The White Ships is Gavin McLean’s latest book and examines the years that New Zealand’s hospital ships, the Maheno and Marama, traversed the sea rescuing wounded soldiers.
‘How many people know that there were civilians at Gallipoli?’, McLean says. ‘In between handling their ship, the Maheno’s merchant seamen helped the army medics, moving patients and helping in surgery.’
While the government paid the ships’ charter fees, New Zealanders dug deep to fit out the ships’ surgical theatres and to provide comforts for their patients.

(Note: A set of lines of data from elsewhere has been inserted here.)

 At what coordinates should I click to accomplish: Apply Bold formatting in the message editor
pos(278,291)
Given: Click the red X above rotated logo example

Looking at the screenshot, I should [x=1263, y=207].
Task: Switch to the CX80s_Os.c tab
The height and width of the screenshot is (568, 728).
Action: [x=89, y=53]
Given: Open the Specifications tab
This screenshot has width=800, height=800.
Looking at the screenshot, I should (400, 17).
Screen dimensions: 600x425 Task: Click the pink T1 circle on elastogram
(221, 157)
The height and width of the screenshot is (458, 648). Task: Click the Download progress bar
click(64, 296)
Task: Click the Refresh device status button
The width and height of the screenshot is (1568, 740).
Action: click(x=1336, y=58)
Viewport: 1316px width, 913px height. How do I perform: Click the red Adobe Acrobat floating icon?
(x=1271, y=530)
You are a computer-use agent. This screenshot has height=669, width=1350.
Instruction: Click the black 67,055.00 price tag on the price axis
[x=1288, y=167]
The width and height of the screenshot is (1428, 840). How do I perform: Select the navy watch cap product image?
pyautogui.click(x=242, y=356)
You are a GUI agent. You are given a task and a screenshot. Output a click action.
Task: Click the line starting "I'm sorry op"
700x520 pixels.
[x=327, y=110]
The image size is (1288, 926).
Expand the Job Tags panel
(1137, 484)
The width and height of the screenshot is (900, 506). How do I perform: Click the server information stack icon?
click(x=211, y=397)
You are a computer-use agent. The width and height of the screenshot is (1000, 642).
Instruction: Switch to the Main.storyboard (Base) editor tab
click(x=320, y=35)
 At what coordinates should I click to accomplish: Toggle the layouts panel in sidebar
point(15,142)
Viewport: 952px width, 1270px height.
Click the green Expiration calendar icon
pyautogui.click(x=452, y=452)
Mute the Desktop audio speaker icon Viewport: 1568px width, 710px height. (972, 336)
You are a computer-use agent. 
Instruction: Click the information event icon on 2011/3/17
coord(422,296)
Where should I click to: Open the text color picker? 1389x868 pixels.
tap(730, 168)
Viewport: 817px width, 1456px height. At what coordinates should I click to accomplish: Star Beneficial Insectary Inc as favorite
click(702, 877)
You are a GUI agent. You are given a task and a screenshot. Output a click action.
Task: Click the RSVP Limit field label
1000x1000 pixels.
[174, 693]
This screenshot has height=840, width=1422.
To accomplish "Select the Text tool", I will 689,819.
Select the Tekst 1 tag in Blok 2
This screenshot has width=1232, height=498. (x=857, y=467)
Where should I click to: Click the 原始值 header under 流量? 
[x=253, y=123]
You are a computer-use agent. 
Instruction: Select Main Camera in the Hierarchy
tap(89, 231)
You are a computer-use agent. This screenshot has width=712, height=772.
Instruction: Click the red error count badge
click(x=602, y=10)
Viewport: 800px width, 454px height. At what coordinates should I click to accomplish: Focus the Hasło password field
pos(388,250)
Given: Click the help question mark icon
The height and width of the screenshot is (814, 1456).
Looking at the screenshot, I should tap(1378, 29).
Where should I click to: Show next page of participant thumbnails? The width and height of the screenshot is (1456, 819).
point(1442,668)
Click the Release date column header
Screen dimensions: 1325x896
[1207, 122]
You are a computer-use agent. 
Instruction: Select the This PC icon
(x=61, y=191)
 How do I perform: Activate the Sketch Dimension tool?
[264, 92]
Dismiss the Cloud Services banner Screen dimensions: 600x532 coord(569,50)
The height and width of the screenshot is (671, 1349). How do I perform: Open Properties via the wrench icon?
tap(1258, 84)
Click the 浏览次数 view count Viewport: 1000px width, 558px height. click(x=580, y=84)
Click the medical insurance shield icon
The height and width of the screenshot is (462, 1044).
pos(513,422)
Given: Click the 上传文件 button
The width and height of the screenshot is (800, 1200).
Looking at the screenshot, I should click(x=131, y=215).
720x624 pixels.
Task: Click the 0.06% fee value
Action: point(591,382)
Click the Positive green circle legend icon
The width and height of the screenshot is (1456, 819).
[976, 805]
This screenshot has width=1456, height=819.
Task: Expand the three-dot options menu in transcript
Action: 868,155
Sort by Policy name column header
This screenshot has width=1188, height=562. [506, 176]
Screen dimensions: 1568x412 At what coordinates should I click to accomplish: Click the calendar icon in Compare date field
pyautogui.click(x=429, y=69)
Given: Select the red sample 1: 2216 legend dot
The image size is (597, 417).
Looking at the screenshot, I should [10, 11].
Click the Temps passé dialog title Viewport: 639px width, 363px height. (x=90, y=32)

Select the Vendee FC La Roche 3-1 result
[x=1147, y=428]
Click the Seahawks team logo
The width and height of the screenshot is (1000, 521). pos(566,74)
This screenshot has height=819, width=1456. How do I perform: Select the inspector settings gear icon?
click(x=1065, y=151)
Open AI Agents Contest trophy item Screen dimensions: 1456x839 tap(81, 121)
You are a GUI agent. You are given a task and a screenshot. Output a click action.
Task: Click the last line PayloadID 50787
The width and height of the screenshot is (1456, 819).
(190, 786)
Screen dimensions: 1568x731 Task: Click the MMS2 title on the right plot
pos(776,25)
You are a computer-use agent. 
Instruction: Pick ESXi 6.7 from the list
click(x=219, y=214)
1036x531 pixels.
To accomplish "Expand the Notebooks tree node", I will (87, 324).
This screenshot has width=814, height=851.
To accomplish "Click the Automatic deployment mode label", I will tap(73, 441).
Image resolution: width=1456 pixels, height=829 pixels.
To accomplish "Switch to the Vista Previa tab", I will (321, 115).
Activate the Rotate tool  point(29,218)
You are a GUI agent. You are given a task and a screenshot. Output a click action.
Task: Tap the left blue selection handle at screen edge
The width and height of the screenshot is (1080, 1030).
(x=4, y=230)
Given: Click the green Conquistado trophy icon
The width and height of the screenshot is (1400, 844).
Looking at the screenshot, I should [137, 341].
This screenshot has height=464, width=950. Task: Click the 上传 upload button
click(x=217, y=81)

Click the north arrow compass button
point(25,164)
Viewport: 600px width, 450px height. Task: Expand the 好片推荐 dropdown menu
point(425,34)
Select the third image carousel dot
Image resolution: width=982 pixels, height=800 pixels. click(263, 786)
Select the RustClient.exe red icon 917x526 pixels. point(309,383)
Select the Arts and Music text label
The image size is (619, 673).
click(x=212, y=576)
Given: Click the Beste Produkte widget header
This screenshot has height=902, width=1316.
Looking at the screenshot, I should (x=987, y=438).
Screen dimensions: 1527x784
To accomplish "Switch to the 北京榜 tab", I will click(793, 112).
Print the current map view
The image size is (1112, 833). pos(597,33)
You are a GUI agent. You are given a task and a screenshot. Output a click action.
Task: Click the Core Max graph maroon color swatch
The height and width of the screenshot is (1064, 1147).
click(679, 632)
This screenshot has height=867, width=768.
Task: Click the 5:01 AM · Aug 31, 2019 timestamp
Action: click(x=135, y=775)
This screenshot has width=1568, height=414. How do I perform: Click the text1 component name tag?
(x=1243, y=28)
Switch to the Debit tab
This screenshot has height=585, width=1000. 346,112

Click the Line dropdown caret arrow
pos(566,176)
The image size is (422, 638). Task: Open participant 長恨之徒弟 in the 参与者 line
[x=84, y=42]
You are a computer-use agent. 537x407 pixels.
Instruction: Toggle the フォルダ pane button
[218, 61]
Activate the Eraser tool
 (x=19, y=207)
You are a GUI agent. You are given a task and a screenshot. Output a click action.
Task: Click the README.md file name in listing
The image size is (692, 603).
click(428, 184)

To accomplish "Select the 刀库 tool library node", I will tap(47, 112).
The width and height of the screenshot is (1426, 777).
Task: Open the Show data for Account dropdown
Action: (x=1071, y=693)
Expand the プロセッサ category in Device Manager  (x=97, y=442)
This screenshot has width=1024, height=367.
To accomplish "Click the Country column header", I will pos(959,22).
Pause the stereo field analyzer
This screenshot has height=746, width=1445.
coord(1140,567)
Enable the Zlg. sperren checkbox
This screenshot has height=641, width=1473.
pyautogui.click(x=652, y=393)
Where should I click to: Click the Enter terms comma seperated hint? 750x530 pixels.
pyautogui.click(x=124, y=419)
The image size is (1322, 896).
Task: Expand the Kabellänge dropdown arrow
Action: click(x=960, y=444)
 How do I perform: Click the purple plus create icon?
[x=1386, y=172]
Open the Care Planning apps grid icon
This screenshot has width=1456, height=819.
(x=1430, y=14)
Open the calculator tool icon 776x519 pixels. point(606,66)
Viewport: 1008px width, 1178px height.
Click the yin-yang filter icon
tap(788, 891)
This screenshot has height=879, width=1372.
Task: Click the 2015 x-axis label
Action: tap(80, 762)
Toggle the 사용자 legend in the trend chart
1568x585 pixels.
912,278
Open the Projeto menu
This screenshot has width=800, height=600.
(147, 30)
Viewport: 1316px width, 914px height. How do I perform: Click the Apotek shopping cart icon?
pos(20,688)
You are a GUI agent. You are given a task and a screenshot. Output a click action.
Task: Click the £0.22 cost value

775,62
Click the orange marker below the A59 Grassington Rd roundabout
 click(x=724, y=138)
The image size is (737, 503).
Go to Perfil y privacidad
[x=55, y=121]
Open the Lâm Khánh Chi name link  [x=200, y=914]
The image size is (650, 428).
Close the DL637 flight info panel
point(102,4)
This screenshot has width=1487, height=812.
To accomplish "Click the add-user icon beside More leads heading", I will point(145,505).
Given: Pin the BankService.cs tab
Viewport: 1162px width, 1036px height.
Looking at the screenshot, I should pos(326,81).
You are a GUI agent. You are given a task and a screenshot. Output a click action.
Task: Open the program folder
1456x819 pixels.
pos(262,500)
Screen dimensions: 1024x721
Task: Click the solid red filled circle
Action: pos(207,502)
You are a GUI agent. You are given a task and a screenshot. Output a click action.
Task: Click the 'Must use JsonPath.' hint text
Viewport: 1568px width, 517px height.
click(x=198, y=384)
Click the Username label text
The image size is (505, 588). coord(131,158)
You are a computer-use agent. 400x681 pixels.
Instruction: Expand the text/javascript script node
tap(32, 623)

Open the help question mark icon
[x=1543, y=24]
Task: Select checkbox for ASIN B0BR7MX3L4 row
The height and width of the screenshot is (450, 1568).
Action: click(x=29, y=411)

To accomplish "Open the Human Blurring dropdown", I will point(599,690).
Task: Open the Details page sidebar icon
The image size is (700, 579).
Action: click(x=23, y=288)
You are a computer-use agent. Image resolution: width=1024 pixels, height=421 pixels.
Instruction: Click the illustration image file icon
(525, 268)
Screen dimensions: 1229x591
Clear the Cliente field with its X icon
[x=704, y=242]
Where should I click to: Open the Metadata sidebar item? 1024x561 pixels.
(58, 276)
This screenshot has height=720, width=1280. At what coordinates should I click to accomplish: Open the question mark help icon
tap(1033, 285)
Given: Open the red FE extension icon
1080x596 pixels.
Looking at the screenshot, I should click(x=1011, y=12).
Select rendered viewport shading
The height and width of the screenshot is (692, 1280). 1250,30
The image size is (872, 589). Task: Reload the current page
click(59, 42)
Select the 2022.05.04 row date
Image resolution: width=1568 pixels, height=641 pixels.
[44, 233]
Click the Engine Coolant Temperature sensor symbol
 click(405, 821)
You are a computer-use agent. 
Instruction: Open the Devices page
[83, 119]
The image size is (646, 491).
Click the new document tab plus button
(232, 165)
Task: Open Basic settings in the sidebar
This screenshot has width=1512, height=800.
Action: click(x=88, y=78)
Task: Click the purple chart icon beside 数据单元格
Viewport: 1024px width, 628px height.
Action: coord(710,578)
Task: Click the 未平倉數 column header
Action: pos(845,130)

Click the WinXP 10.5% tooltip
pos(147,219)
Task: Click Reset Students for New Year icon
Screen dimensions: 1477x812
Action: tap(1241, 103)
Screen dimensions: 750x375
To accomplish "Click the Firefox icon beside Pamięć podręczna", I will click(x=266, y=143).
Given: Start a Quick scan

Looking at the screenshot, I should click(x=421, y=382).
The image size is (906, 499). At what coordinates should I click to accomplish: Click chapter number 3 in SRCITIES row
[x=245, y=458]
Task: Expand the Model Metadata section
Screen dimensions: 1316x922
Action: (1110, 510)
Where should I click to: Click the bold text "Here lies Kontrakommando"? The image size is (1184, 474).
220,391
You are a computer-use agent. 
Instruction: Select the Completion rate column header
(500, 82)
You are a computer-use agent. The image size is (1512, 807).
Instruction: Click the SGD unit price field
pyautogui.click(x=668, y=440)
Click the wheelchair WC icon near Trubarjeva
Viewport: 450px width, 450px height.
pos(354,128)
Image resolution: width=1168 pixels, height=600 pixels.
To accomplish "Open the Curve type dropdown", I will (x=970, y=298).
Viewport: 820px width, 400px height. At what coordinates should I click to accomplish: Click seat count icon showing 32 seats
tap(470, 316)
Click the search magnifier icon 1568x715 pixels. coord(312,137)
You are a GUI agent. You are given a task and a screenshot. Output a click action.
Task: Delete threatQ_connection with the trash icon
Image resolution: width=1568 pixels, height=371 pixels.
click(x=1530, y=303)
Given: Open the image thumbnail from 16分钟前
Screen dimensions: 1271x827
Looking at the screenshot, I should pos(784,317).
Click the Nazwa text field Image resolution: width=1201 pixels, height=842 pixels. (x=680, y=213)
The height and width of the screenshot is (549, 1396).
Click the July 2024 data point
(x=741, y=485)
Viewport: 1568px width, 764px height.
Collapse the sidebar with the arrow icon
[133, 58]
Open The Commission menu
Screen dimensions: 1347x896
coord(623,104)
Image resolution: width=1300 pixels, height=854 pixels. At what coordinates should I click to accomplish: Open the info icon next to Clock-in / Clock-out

‘Speights gave £500, but many New Zealanders contributed by knitting socks and scarves for patients, selling produce and throwing fundraising concerts’, McLean says. ‘One enterprising man ‘auctioned’ a racehorse in Cathedral Square, selling a minute’s ‘ownership’ for a donation to the ships’ funds.
By the First World War’s end the two ships had carried 47,000 people.
The White Ships is the first book to be published by the Ministry for Culture and Heritage as part of the multi-agency Centenary History of New Zealand and the First World War programme. Twelve more histories are scheduled to be published between 2013-2018.